A eletricidade regressou com relativa rapidez em comparação com as telecomunicações. No auge da crise, cerca de um milhão de clientes ficaram sem eletricidade, com aproximadamente 855 000 ainda sem energia uma hora depois, sobretudo na Guarda, Coimbra, Castelo Branco, Portalegre, Leiria, Santarém e Setúbal — e, embora todos os abastecimentos tenham sido restabelecidos até ao final de fevereiro, as reparações físicas prosseguem ao longo de cerca de 6 000 quilómetros da rede. A operadora de rede E-Redes estima que reparar a infraestrutura e torná-la mais resiliente a fenómenos meteorológicos extremos futuros custará cerca de 110 milhões de euros, dos quais já foram concluídos cerca de 65 milhões de euros de trabalhos. A empresa identificou 5 300 postes e apoios que ainda requerem atenção, num total de quarenta e sete subestações danificadas.

As telecomunicações fixas ficaram ainda mais atrasadas do que a energia. A cobertura de março descrevia a rede fixa como o verdadeiro entrave, dificultada pelos persistentes problemas de energia e pela reconstrução física da infraestrutura de cabos em zonas rurais e afetadas por inundações, com Leiria e Pombal apontadas por falhas persistentes. Seis meses depois, o quadro melhorou, mas não está resolvido: Portugal recebeu o adiantamento de 65,37 milhões de euros do Fundo de Solidariedade da UE, mas cerca de 1 600 clientes — sobretudo na região de Leiria — continuam sem os telefones fixos restabelecidos.

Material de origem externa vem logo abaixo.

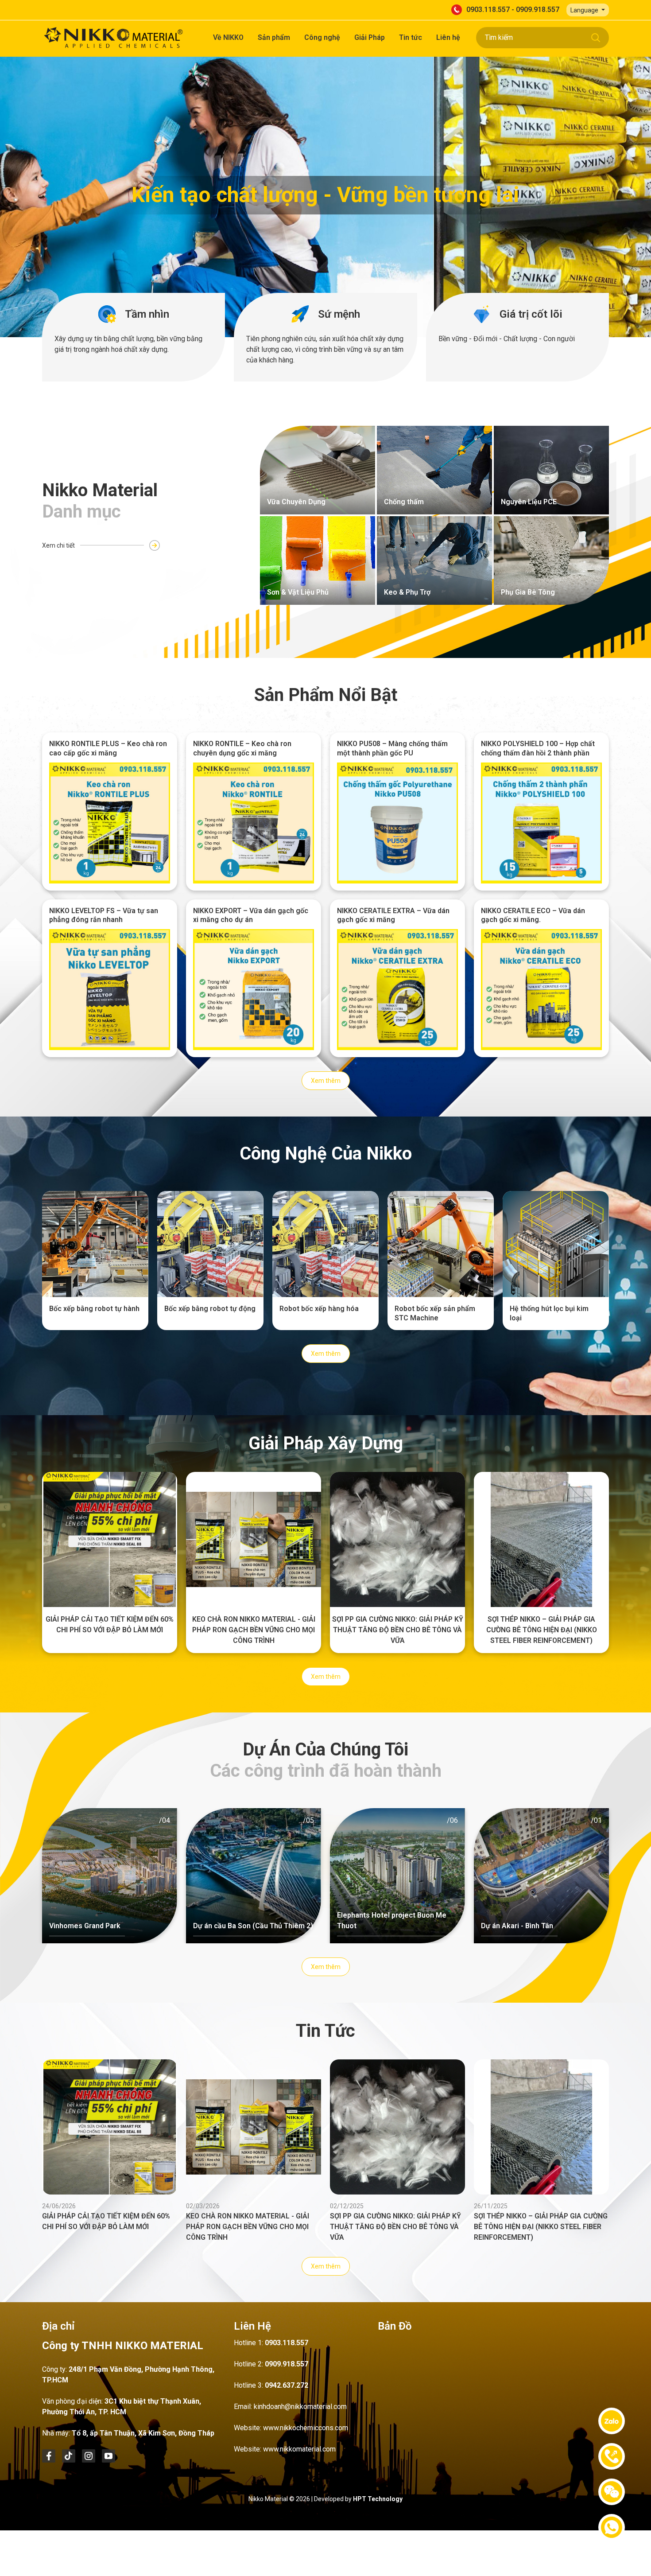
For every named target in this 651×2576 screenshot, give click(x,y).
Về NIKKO (228, 37)
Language (585, 10)
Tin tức (410, 37)
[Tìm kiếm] (595, 37)
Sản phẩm (274, 37)
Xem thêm (326, 1080)
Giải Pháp (369, 37)
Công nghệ (322, 37)
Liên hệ (448, 37)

O Fosso Entre o Número de Destaque e a Realidade no Terreno

Os 65,37 milhões de euros são um adiantamento face a um pedido muito maior. O total dos danos das tempestades foi apontado no pedido de Portugal à UE em mais de 5,3 mil milhões de euros — um valor que faz empalidecer o pagamento inicial da UE e sublinha por que razão a reconstrução está a ser faseada ao longo de meses, e não de semanas. Separadamente, o governo anunciou o programa PTRR — Portugal Transformação, Recuperação e Resiliência — no final de abril, com um orçamento total de 22,6 mil milhões de euros para executar 96 medidas até 2035 destinadas a uma recuperação económica mais ampla, a par de um pacote de crédito de 1 mil milhão de euros do Banco Português de Fomento anunciado no início de junho, com 500 milhões de euros destinados às pequenas e médias empresas.

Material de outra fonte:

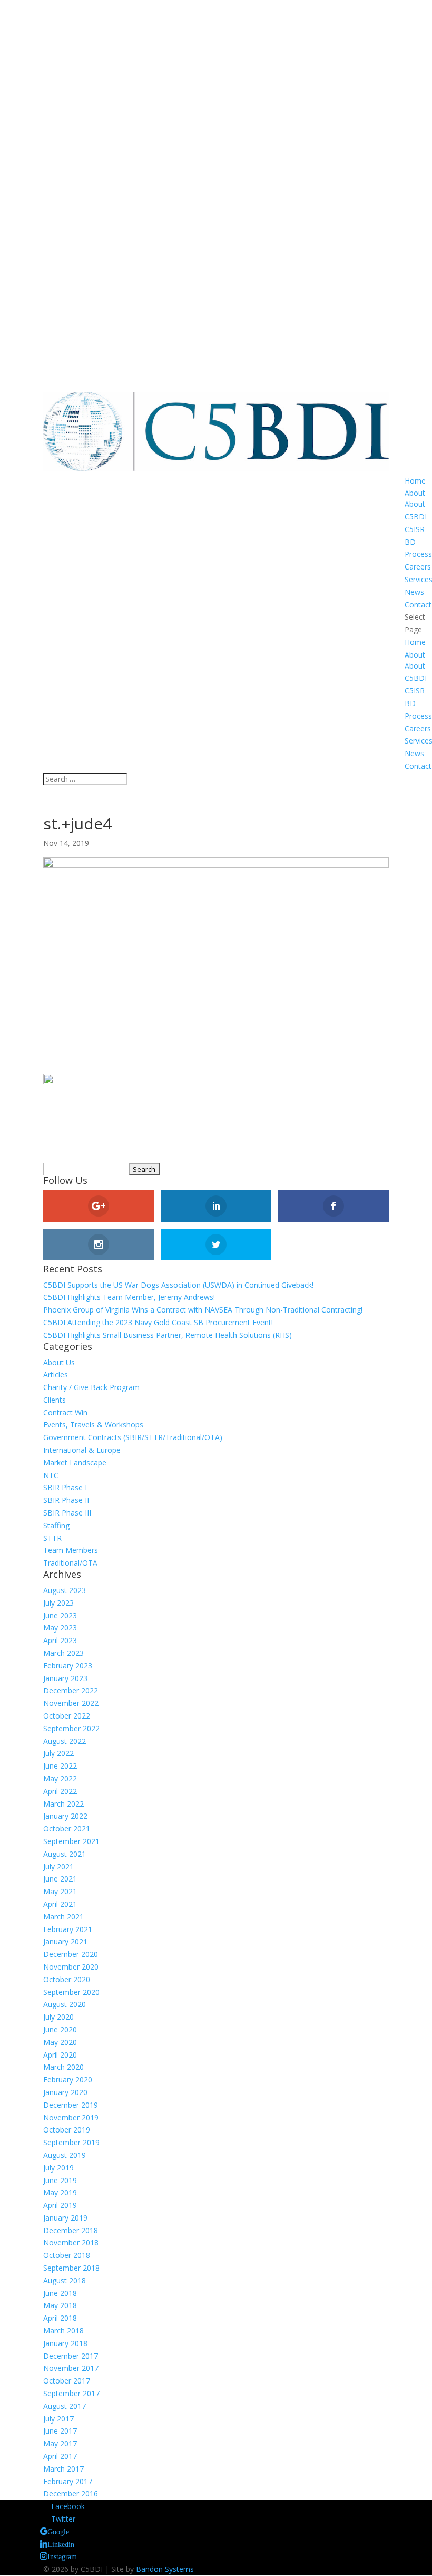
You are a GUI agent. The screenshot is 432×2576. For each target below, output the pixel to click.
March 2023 (63, 1653)
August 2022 (64, 1741)
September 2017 (71, 2393)
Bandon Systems (165, 2569)
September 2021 (71, 1841)
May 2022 (60, 1778)
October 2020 (66, 1979)
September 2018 (71, 2268)
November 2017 (71, 2368)
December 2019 (70, 2105)
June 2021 (60, 1879)
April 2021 (60, 1904)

Nenhum desse dinheiro está afetado, rubrica a rubrica, ao último troço de cabo de cobre que chega a uma casa de campo nos arredores de Pombal. A reparação das telecomunicações cabe a operadores privados — NOS, Vodafone, MEO — que trabalham em conjunto com a E-Redes em postes e condutas partilhados, e o progresso depende da posição de cada imóvel na lista de prioridades dos trabalhos de reconstrução física, e não dos calendários de desembolso da UE.

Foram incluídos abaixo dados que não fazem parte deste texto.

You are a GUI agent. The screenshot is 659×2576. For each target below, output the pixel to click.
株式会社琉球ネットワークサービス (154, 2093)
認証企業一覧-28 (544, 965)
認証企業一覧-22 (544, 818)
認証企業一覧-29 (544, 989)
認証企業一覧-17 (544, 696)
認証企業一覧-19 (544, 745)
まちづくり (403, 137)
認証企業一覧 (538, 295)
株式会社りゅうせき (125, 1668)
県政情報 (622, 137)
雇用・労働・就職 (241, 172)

O Que os Proprietários Estrangeiros Devem Fazer

Se o seu telefone fixo continuar inoperacional, mantenha um registo escrito de cada participação de avaria e número de referência — as seguradoras e, quando aplicável, os regimes municipais de compensação irão pedi-lo. Confirme junto do seu operador se a sua linha está agendada para reparação ou a aguardar um poste ou subestação reconstruídos; pergunte especificamente se o atraso é de origem elétrica ou puramente das telecomunicações. Se depende de uma linha fixa para um sistema de alerta médico ou de monitorização de alarmes, pergunte ao seu fornecedor por soluções temporárias móveis ou por satélite, em vez de esperar pelo restabelecimento total. E, se o imóvel for uma segunda casa que não visita com frequência, combine com um vizinho ou gestor de imóveis local que o verifique periodicamente — vários proprietários da região só descobriram danos ou falhas em curso semanas depois do sucedido.

Para quem esteja a ponderar uma compra nos distritos afetados, este episódio é uma lembrança útil de que se deve perguntar sobre a resiliência das infraestruturas, a par das verificações habituais sobre IMT, custos de escritura e requisitos de NIF abordados no nosso guia de imóveis.

O Que Observar a Seguir

O Parlamento Europeu e o Conselho ainda têm de aprovar qualquer financiamento para além do adiantamento inicial, e a própria estimativa de danos de Portugal — na ordem dos milhares de milhões — significa que este processo permanecerá em aberto até bem dentro de 2027. Saber se os restantes 1 600 agregados de Leiria voltarão a ter ligação antes de o inverno chegar de novo será o verdadeiro teste de se a ajuda anunciada em Bruxelas se traduz em cabo no terreno.